**Brano da leggere**
★ ★ ★ ★ ★ ★ ★

Ora si ritorna al futuro della normalità. Il supplizio delle mascherine non è servito a nulla.
Da visionari ripensiamo Venezia
Sabato 20 marzo 2021 alle ore 9.37, equinozio di primavera, giornata di sole che colpiva la vetrata principale, sono rimasto due ore chiuso nella Basilica di San Marco.
Una illuminazione
Mi sembrava impossibile, ma la pandemia mi aveva donato questo piccolo miracolo. Tutto era d’oro, la luce illuminava i mosaici. Ho pensato che i nostri antenati, al tempo della chiesa contariniana nel XI secolo, volevano far vedere al popolo, come un grande “fumetto”, il Vecchio e il Nuovo Testamento a colori. E come la città lagunare fosse pensata e immaginata per trasmettere la storia al popolo e la fortuna della Serenissima. Nessuno all’epoca sapeva leggere o scrivere, salvo i preti. Governanti e governati uniti nell’idea di Civitas. Patrizi e popolo, assieme, a sognare la città come l’evangelista aveva fatto a suo tempo. “Pax tibi, Marce, evangelista meus”. L’angelo della visione, immaginava già una città di mercanti sorta dal nulla, un paradosso urbanistico fatto di acqua e di pietre arrivate da fuori. Il futuro patrimonio dell’umanità.
Ora, miracolosamente solo, nella basilica marciana, sogno una città ripopolata da giovani famiglie con figli, in fondo basta offrire corposi incentivi. Sogno l’allargamento del ponte translagunare, con alberi, piste per bici, monopattini, pedoni e posti di ristoro. Più largo sarà il ponte e più vicina la città d’acqua e la città di terra. Sogno un secondo ponte translagunare camionabile che partendo da Porto San Leonardo nella laguna nord raggiunga l’off-shore di Santa Maria del Mare per il traffico navale. Sogno una felice slow-life nelle piccole e grandi isole della laguna. S.Erasmo trasformata in un paradiso di prodotti agricoli locali. Pellestrina, Murano e Burano, comunità di privilegiati e fortunati residenti. Sogno tutte le isole minori un tempo abbandonate, recuperate e di nuovo abitate. Se penso che solo tra i ruderi di San Giorgio in Alga, due ettari ora scarsi di mattoni rotti, un tempo vissero e studiarono tre papi veneziani prima di andare a Roma. Papa Gregorio XII, Eugenio IV, Giovanni XXIII. Allora tutto è possibile.

★ ★ ★ ★ ★ ★ ★

**Dati archiviati**
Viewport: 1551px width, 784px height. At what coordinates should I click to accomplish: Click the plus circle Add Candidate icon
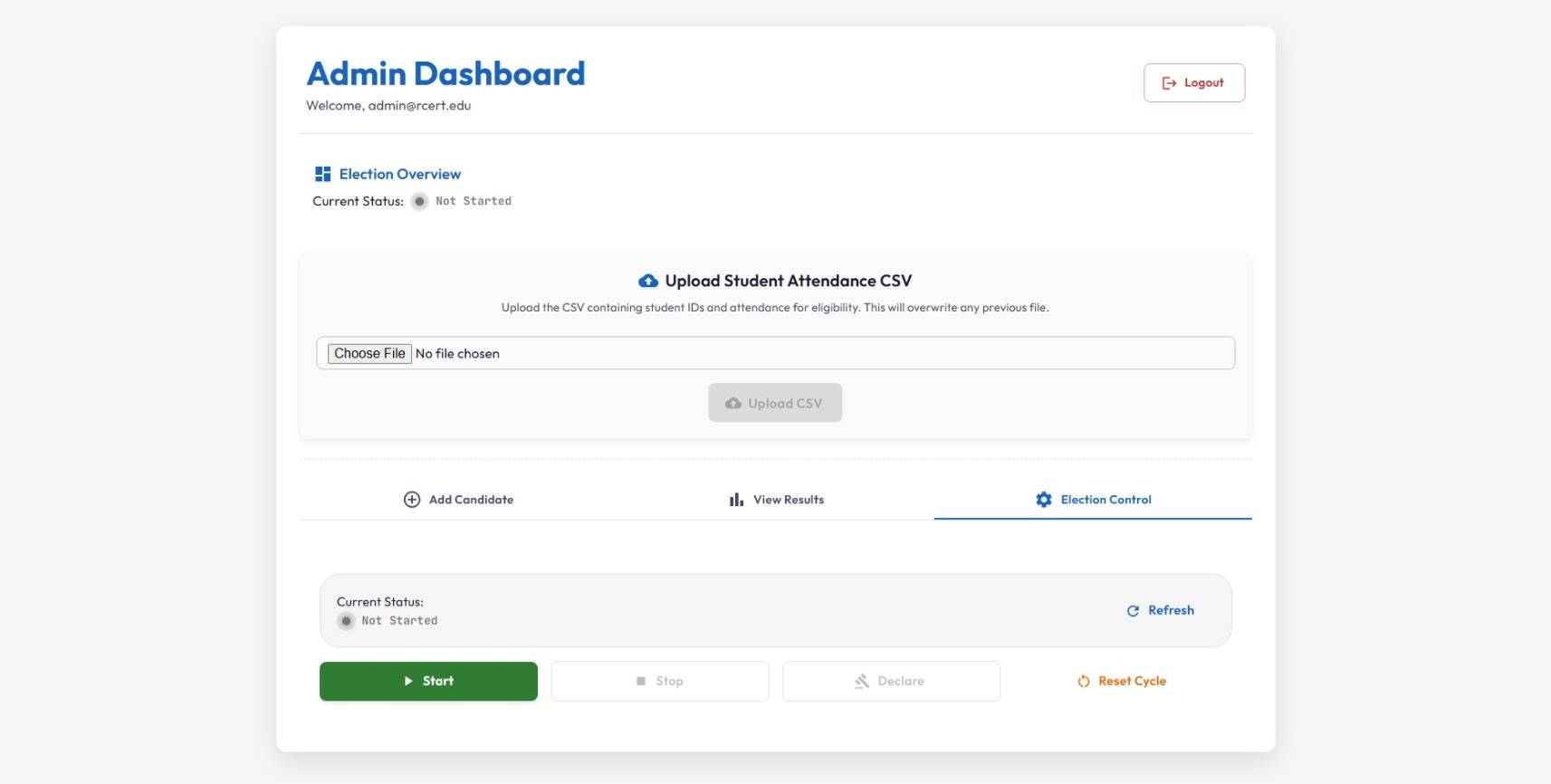[x=412, y=500]
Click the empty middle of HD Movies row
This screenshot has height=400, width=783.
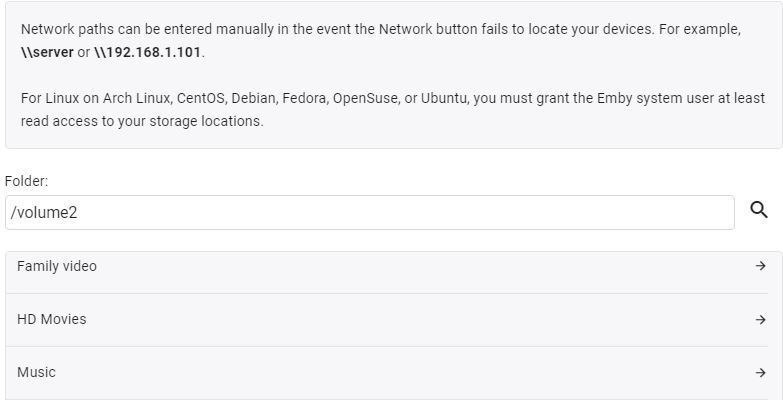(400, 320)
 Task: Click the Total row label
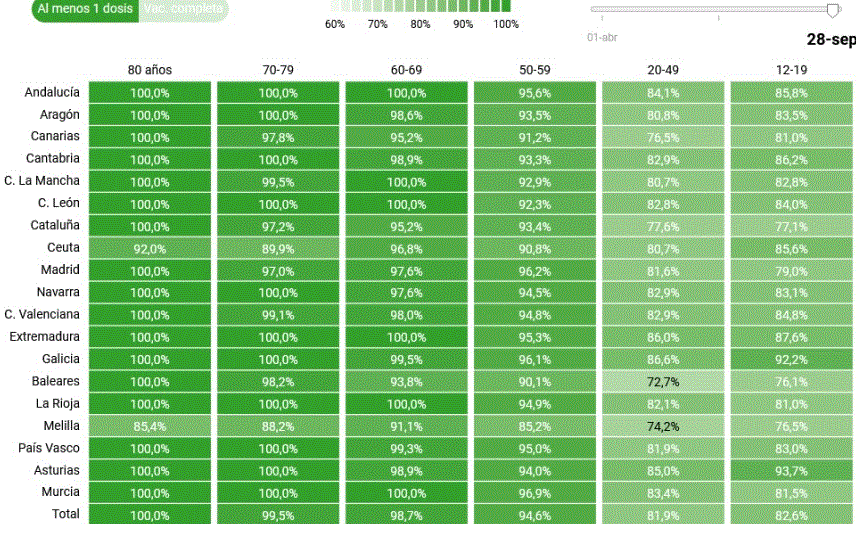click(x=64, y=514)

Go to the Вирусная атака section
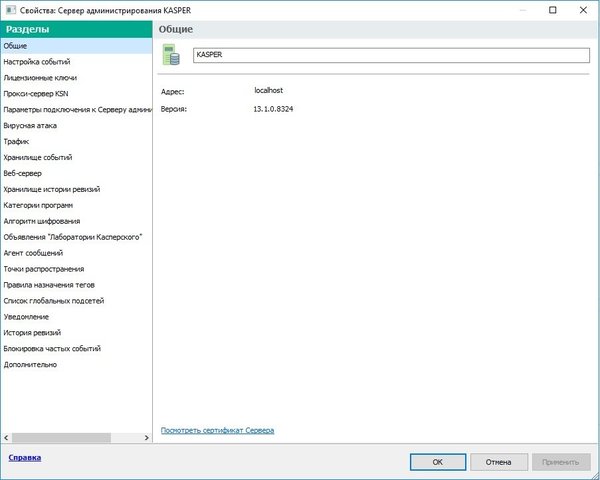pyautogui.click(x=30, y=125)
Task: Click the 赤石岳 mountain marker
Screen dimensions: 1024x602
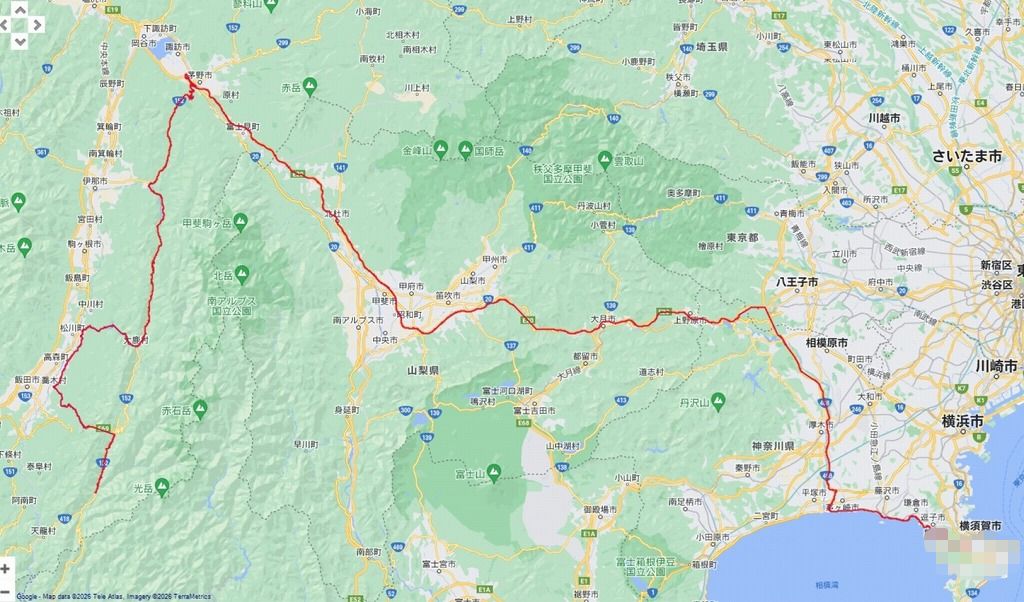Action: pyautogui.click(x=200, y=408)
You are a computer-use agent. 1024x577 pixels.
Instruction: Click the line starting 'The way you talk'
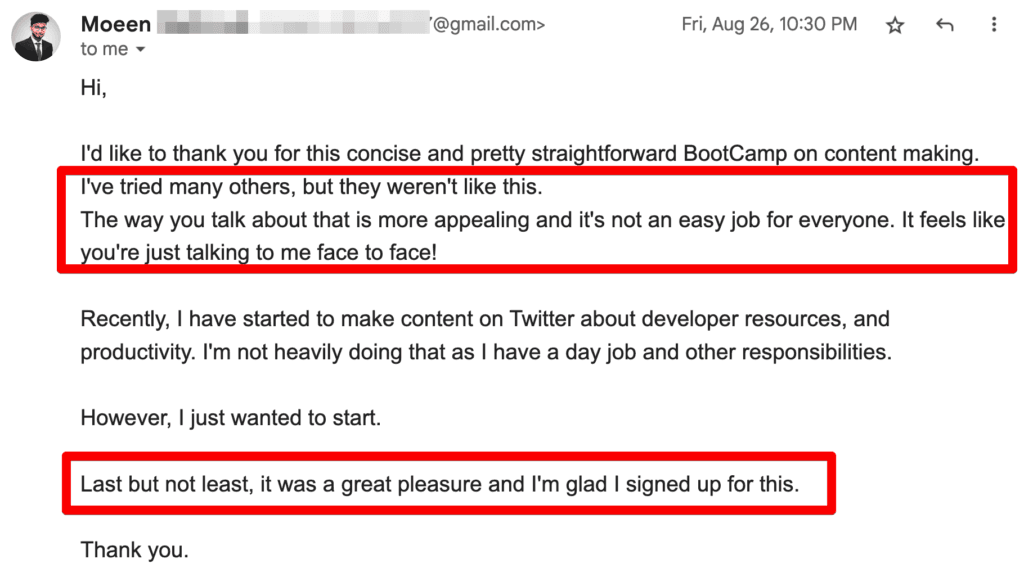[x=542, y=220]
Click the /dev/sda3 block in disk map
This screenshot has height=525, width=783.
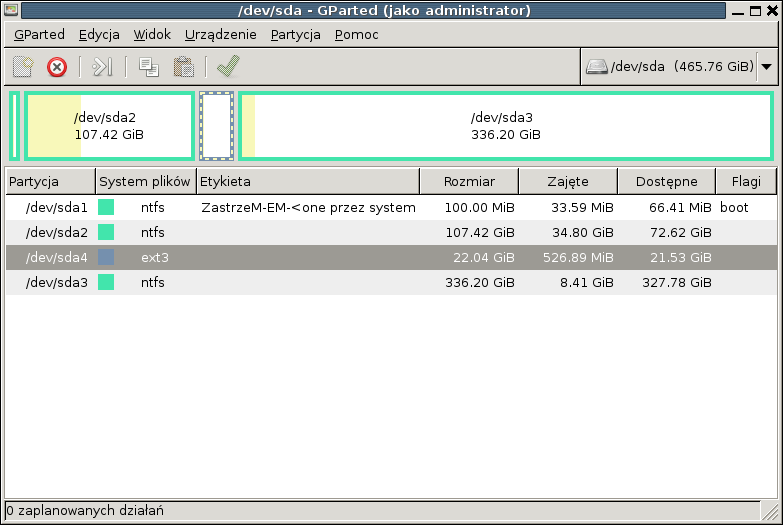505,126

★ ★ ★ ★ ★ ★ ★

**Metti in pratica**
1: Le affermazioni seguenti concordano con il brano su Venezia? Rispondi sì o no a ciascuna e cita le parole del brano che lo stabiliscono.
(a) Il 20 marzo 2021 chi scrive rimase chiuso per due ore nella Basilica di San Marco.
(b) Al tempo della chiesa contariniana sapevano leggere e scrivere sia i preti sia il popolo.
(c) Il secondo ponte translagunare immaginato partirebbe da Porto San Leonardo.
2: Rispondi a queste domande sul brano su Venezia:
(a) A quale secolo risale la chiesa contariniana?
(b) Quale isola viene sognata come un paradiso di prodotti agricoli locali?
(c) Quanti papi veneziani vissero e studiarono a San Giorgio in Alga?
3: Come si può riassumere in due frasi il brano su Venezia?

**Risposte fornite**
1:
(a) Sì: "sono rimasto due ore chiuso nella Basilica di San Marco."
(b) No: "Nessuno all’epoca sapeva leggere o scrivere, salvo i preti."
(c) Sì: "partendo da Porto San Leonardo nella laguna nord"

2:
(a) All'XI secolo.
(b) S.Erasmo.
(c) Tre: Gregorio XII, Eugenio IV e Giovanni XXIII.

3: Il 20 marzo 2021 chi scrive rimase chiuso per due ore nella Basilica di San Marco e, davanti ai mosaici illuminati, pensò a come la città fosse stata immaginata per trasmettere al popolo la storia e la fortuna della Serenissima. Da lì nasce il sogno di una Venezia ripopolata da giovani famiglie, con un ponte translagunare allargato, un secondo ponte camionabile e le isole minori recuperate e di nuovo abitate.